Everything WRONG about Squid Game (Round 6)
Updated: Mar 14
With amazing success from the latest trending Netflix show, Squid Game, or Round 6 in Portuguese, Korea has reached another milestone in international recognition and representation. Success with Korean pop culture media is well known as Korean pop music, Bong Joon Ho’s Parasite, and most recently, the show Squid Game. The series is about playing rounds of different children’s games that are offered to those in debt to earn a considerable amount of money. The players play to survive and make it past each round without dying. The nerve-wrecking plot, combined with amazing cinematography and reflections of the real world widened the audience significantly, which continuously grew after its peak in fame. The Korean show is in a different language, meaning it has subtitles and dubbed audio available for those who don’t enjoy reading, provided by Netflix. However, dubbing is not always everyone’s first choice since it’s uncomfortable to watch unsynced audio with images.
Watching shows in different languages with subtitles is not a newly introduced concept. However, people manage to spark arguments on social media platforms about their unwillingness to watch the show due to their inevitable struggle with reading. Of course, this statement is not directed to those who struggle with literacy and comprehension, but to those who have begun to show their ignorance by refusing to watch something in a different language despite its popularity.

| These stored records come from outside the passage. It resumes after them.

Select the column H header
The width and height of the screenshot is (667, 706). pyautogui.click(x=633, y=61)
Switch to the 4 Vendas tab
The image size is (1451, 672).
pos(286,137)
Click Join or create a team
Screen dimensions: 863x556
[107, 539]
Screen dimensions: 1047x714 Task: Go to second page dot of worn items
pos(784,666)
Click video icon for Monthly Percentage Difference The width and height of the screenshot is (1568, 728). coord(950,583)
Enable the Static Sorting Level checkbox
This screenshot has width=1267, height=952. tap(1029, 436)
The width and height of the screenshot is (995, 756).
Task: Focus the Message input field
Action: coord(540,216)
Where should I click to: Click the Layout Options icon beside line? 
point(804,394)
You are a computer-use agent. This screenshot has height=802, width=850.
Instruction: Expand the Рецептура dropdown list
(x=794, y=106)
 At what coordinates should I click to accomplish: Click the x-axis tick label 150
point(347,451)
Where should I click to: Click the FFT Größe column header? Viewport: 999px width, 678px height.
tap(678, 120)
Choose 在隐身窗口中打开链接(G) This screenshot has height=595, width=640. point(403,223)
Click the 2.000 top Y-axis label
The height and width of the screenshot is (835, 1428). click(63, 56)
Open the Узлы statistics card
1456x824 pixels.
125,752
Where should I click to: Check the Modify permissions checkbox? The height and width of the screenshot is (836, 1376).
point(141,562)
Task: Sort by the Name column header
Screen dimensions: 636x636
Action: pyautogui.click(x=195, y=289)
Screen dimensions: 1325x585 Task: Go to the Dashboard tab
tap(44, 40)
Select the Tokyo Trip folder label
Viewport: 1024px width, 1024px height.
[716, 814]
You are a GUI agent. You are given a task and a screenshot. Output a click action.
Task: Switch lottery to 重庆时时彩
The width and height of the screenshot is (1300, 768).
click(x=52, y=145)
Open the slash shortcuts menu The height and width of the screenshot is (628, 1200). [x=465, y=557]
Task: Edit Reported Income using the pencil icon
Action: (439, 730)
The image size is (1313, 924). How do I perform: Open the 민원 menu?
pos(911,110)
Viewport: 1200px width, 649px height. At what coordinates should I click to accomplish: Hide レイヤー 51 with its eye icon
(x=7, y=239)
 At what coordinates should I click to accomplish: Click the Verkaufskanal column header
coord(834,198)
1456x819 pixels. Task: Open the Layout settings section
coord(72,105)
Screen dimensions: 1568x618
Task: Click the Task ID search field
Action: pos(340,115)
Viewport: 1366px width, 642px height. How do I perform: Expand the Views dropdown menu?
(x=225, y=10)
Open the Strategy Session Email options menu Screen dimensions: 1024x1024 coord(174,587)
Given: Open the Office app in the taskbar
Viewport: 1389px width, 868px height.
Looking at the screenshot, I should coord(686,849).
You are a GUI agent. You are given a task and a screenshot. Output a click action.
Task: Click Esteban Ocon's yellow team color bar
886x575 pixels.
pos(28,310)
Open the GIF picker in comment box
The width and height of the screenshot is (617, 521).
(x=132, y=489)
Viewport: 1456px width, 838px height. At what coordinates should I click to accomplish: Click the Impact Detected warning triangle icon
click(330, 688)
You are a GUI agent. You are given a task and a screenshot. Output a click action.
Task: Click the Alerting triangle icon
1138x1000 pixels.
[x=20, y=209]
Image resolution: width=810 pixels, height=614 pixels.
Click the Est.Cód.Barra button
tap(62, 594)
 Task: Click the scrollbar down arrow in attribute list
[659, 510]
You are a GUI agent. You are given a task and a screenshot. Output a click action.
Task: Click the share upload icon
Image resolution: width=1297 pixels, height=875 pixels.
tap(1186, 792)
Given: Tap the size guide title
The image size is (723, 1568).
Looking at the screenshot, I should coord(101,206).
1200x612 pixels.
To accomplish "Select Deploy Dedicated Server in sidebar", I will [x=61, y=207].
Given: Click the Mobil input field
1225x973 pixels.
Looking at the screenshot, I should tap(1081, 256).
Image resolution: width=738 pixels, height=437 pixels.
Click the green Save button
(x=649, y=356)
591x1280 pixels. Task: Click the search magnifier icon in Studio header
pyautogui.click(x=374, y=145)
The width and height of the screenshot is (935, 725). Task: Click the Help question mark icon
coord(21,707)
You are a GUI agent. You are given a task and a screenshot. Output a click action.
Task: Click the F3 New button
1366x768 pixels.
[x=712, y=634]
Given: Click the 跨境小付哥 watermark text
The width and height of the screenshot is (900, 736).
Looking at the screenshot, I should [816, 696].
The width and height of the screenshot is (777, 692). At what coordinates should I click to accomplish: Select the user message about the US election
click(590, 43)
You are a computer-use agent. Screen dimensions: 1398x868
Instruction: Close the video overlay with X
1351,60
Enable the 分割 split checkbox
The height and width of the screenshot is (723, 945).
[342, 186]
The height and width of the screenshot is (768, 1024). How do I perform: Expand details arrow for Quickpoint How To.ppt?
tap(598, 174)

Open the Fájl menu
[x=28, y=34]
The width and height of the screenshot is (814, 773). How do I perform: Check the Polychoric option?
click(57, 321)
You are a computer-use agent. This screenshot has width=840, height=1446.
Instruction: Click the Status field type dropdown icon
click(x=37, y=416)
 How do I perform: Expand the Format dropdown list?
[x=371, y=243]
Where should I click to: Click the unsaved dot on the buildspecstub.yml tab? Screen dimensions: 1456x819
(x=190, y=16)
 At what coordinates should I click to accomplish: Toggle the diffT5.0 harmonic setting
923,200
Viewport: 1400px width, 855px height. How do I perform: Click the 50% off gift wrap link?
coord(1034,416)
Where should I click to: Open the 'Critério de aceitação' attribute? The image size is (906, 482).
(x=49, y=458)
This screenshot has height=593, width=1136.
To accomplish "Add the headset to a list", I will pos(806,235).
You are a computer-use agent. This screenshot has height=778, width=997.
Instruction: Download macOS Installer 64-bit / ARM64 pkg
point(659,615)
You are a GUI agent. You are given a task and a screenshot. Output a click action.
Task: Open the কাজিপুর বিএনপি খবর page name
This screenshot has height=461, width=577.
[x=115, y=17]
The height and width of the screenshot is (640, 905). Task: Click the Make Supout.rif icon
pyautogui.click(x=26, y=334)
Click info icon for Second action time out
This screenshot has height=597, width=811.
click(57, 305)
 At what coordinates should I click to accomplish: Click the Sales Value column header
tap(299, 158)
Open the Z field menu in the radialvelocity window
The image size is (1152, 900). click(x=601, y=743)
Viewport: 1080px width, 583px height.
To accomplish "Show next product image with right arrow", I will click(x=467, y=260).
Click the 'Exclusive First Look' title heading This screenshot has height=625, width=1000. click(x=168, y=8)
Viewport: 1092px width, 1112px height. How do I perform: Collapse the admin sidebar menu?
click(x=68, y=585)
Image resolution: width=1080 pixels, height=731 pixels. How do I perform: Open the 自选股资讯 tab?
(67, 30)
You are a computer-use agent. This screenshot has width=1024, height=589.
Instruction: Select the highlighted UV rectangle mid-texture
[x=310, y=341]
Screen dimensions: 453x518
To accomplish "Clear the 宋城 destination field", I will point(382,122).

This refusal goes far deeper than people being offended because of a show: it’s proving something to the rest of the world. Blatant rejection popping up in various places encouraged many people to argue back and explain how this derives from a very outdated ideology made of self-centeredness and ethnocentrism. Comments such as “Bro then make one with people who speak English”, (@the_jack_kilgour on TikTok), have brought such negativity upon this Korean success, by proving to foreigners that the world still struggles with understanding cultural differences. It subconsciously contributes to the increasing xenophobia together with the rising internationalization of the entirety of media.
One of the best quotes about overcoming this struggle with foreign media is by Bong Joon Ho himself, who has made history after introducing a sensational Korean movie that won 4 awards, “Once you overcome the one inch tall barrier of subtitles, you will be introduced to so many more amazing films”. Reading at a fast pace is difficult to adapt to at first but eventually gets easier the more you watch. Squid Game’s subtitles are no faster than the ones in the documentary you watched during Science Class in 1st grade.
Rather than immediately turning your back to foreign media because of subtitles, introduce yourself to a new simple goal. This is not only the first step in overcoming a personal issue with media consumption but one with all of us doing our part in creating a more flexible environment everywhere, especially for an international school.